Do MSZ Mołdawii wezwano w czwartek szefa rosyjskiej ambasady w Kiszyniowie w związku z rosyjską dezinformacją na temat kryzysu energetycznego w separatystycznym Naddniestrzu.
Jak przypomniał portal NewsMaker, ambasada Rosji w Mołdawii w poniedziałek oskarżyła władze w Kiszyniowie o "celowe ignorowanie problemów w stosunkach z Gazpromem", co według Moskwy rzekomo ma być przyczyną kryzysu w Naddniestrzu.
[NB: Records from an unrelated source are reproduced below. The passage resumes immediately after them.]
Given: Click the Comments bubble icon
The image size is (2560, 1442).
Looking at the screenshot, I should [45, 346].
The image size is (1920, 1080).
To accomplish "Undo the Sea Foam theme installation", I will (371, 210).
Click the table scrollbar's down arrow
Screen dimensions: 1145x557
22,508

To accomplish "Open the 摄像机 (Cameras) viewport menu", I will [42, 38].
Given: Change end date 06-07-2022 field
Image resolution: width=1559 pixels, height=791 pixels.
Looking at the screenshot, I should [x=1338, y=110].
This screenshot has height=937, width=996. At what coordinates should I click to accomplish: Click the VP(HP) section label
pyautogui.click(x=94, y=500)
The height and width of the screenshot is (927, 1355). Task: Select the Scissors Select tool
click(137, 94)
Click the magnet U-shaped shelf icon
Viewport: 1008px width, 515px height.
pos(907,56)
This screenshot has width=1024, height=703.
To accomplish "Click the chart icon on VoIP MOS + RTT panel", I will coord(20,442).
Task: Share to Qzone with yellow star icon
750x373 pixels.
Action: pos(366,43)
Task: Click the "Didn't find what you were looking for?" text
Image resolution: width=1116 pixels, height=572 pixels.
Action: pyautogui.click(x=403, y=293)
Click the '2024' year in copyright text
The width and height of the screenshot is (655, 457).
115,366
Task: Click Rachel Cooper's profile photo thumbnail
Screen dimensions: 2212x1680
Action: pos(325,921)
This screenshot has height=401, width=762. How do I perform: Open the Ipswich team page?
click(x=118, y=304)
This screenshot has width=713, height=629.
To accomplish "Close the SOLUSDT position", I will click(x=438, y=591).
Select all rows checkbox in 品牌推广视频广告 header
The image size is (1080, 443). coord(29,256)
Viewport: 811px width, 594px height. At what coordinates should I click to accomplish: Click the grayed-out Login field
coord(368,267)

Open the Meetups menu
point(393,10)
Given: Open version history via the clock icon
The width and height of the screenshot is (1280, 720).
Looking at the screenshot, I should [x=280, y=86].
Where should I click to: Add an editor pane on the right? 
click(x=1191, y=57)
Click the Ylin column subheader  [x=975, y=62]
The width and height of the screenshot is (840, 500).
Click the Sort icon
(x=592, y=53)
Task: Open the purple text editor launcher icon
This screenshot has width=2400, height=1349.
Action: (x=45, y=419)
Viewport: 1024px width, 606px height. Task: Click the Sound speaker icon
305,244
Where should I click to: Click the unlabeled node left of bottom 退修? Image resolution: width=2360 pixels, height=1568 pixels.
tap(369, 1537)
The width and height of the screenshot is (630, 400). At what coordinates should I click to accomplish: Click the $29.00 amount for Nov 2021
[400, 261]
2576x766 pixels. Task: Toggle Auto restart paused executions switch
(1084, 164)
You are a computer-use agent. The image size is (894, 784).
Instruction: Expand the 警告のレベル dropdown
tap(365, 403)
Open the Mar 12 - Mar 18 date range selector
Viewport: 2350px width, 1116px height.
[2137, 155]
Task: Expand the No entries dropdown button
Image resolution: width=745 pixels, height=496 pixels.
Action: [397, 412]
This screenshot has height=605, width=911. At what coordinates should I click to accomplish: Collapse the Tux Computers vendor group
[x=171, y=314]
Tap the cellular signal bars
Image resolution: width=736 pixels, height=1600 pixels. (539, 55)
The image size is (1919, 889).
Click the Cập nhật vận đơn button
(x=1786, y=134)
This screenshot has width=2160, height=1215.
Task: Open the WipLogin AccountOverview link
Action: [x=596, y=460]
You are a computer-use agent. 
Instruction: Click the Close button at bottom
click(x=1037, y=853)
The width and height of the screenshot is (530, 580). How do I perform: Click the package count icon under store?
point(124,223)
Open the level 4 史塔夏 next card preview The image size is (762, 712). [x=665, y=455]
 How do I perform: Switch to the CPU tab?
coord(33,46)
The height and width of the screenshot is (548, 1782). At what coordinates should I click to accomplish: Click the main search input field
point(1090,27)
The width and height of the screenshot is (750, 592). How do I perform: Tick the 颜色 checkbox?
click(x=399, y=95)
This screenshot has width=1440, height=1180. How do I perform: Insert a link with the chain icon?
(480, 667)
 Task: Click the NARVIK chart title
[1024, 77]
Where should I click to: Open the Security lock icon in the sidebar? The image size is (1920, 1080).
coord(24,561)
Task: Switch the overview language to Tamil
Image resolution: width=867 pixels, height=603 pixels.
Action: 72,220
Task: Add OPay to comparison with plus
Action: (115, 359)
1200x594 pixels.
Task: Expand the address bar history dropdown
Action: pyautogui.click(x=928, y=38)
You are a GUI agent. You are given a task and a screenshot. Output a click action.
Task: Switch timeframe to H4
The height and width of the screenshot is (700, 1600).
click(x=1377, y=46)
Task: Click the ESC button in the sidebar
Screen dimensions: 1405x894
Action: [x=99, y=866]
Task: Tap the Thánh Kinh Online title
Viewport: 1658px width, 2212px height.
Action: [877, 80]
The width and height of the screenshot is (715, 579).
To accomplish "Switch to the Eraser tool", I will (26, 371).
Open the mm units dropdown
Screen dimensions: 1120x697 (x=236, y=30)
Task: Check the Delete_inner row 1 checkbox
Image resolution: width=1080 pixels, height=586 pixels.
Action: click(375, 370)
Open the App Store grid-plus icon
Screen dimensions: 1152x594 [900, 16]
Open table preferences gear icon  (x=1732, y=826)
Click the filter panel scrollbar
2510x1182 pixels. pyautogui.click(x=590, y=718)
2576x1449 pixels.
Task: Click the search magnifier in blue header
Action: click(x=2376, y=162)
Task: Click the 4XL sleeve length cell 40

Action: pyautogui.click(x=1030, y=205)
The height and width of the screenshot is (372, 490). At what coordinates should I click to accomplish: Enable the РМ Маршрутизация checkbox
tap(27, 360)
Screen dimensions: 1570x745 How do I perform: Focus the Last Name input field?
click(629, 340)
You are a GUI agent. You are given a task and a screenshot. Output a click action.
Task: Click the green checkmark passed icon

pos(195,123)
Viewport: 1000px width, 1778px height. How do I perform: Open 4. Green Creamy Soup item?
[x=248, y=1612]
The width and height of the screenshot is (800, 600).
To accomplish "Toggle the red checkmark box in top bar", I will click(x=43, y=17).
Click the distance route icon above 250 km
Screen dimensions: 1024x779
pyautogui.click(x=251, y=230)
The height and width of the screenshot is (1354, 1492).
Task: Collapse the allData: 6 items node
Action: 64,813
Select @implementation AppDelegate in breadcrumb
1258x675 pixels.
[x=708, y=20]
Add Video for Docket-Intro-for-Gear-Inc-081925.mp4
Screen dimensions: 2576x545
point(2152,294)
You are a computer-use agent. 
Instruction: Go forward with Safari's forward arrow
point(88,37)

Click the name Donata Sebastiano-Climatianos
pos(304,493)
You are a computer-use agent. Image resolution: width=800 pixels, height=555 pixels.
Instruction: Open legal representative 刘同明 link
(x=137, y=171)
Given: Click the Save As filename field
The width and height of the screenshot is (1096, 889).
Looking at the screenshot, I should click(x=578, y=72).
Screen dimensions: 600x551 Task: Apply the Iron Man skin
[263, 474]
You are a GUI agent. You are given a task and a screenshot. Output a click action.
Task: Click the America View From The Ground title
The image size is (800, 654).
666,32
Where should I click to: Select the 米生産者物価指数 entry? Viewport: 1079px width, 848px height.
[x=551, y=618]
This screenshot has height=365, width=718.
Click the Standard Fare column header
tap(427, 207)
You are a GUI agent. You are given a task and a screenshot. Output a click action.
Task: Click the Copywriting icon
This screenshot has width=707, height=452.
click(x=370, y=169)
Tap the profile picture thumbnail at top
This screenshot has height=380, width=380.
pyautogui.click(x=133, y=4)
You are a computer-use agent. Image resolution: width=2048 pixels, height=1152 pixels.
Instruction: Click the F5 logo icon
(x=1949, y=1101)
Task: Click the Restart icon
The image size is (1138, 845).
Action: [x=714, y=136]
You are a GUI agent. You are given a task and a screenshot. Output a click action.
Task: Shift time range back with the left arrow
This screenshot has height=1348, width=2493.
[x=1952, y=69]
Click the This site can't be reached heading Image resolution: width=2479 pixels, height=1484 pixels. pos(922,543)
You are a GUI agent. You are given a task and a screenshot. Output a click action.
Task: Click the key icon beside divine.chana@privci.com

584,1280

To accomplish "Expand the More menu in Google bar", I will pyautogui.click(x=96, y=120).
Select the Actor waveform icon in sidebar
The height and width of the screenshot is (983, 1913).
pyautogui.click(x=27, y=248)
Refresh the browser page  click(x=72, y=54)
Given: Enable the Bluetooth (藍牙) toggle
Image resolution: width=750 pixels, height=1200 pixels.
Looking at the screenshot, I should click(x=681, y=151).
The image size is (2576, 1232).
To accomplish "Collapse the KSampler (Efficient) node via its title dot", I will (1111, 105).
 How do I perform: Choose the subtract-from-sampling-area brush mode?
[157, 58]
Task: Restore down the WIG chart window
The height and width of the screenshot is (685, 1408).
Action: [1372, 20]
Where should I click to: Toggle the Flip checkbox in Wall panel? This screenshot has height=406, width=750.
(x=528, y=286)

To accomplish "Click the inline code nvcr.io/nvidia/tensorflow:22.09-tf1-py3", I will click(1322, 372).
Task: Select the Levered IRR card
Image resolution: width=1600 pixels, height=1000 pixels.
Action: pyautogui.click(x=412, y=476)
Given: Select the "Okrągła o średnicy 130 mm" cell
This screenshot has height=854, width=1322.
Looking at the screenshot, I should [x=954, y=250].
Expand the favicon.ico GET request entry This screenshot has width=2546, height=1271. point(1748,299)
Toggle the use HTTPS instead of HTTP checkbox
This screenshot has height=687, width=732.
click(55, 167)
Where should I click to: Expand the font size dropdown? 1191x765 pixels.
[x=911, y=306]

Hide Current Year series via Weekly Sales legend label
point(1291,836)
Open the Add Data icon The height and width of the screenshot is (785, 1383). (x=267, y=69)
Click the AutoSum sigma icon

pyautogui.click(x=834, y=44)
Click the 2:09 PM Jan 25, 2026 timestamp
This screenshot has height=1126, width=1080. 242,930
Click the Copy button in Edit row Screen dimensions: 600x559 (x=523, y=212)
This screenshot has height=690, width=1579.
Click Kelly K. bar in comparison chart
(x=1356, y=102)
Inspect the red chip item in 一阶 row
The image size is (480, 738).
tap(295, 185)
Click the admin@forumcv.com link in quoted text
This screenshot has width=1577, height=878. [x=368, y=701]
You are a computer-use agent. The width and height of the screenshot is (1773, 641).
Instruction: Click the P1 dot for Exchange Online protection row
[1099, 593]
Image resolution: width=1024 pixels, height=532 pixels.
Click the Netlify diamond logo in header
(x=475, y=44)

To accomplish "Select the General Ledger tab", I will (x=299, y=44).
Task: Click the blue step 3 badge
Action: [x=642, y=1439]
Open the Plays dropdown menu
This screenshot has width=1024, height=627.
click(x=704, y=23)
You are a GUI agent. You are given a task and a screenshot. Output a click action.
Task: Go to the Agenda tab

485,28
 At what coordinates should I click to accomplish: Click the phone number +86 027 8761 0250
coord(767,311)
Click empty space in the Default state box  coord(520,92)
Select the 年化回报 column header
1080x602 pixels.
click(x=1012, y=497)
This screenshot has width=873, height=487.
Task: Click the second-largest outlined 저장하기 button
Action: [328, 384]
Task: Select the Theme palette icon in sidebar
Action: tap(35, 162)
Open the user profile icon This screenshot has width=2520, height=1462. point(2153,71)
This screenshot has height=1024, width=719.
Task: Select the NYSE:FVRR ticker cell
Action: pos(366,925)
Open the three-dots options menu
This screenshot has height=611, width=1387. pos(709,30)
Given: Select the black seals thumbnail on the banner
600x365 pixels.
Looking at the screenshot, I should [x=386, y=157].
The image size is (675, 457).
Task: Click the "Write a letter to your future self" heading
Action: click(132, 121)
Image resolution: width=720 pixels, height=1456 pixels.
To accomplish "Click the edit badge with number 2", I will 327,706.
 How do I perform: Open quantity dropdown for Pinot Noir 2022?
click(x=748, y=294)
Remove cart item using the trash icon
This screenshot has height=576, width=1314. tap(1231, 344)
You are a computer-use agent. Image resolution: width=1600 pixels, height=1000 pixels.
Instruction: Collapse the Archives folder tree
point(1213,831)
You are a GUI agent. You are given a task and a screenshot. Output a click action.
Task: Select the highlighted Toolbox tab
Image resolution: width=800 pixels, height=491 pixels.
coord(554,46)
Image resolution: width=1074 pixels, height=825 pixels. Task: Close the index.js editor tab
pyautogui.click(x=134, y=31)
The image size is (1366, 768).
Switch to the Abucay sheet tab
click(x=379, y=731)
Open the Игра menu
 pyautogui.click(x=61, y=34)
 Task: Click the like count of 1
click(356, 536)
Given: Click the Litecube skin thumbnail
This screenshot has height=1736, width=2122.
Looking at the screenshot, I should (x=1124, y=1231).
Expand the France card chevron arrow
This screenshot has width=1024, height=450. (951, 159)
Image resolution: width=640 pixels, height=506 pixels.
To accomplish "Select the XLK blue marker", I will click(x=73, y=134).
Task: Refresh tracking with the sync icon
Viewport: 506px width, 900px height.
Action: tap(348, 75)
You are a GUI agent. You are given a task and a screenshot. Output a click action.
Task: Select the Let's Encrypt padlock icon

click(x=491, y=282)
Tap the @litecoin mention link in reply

Z kolei Ukrainie rosyjscy dyplomaci zarzucili, iż "cyniczne wstrzymano (przepływ) rosyjskiego gazu w okresie zimowym, skazując mieszkańców Naddniestrza na cierpienie".Reklama
MSZ Mołdawii podkreśliło w czwartek, iż fałszywe oświadczenia ze strony rosyjskiej ambasady mają na celu zdestabilizowanie politycznej i gospodarczej stabilności państwa mołdawskiego.
Zaznaczono, iż odpowiedzialność za kryzys energetyczny w separatystycznej republice ponoszą w pełni Rosja i rosyjski koncern Gazprom, który naruszył kontrakt i zakończył dostawy surowca. Wcześniej w czwartek również prezydentka Mołdawii Maia Sandu oskarżyła Gazprom o to, iż odpowiada za obecny kryzys.
Ministerstwo wezwało ambasadę do natychmiastowego zakończenia "kampanii dezinformacji, manipulowania faktami i tworzenia fałszywych narracji, które szkodzą dwustronnym stosunkom i przyczyniają się do wzrostu napięć w regionie".
Wstrzymano dostawy rosyjskiego gazu do Naddniestrza
Naddniestrze do tej pory zaopatrywane było w gaz przez rosyjski Gazprom za pośrednictwem lokalnego dostawcy Tyraspoltransgaz. 1 stycznia Rosja wstrzymała dostawy gazu do Naddniestrza po tym, gdy Ukraina nie przedłużyła umowy z Moskwą na tranzyt gazu przez swoje terytorium.
Separatystyczne władze oświadczyły, iż tydzień po wstrzymaniu dostaw rosyjskiego gazu region mierzy się z "kryzysem energetycznym i humanitarnym". Wprowadzono przerwy w dostawie prądu i zamknięto wiele przedsiębiorstw przemysłowych.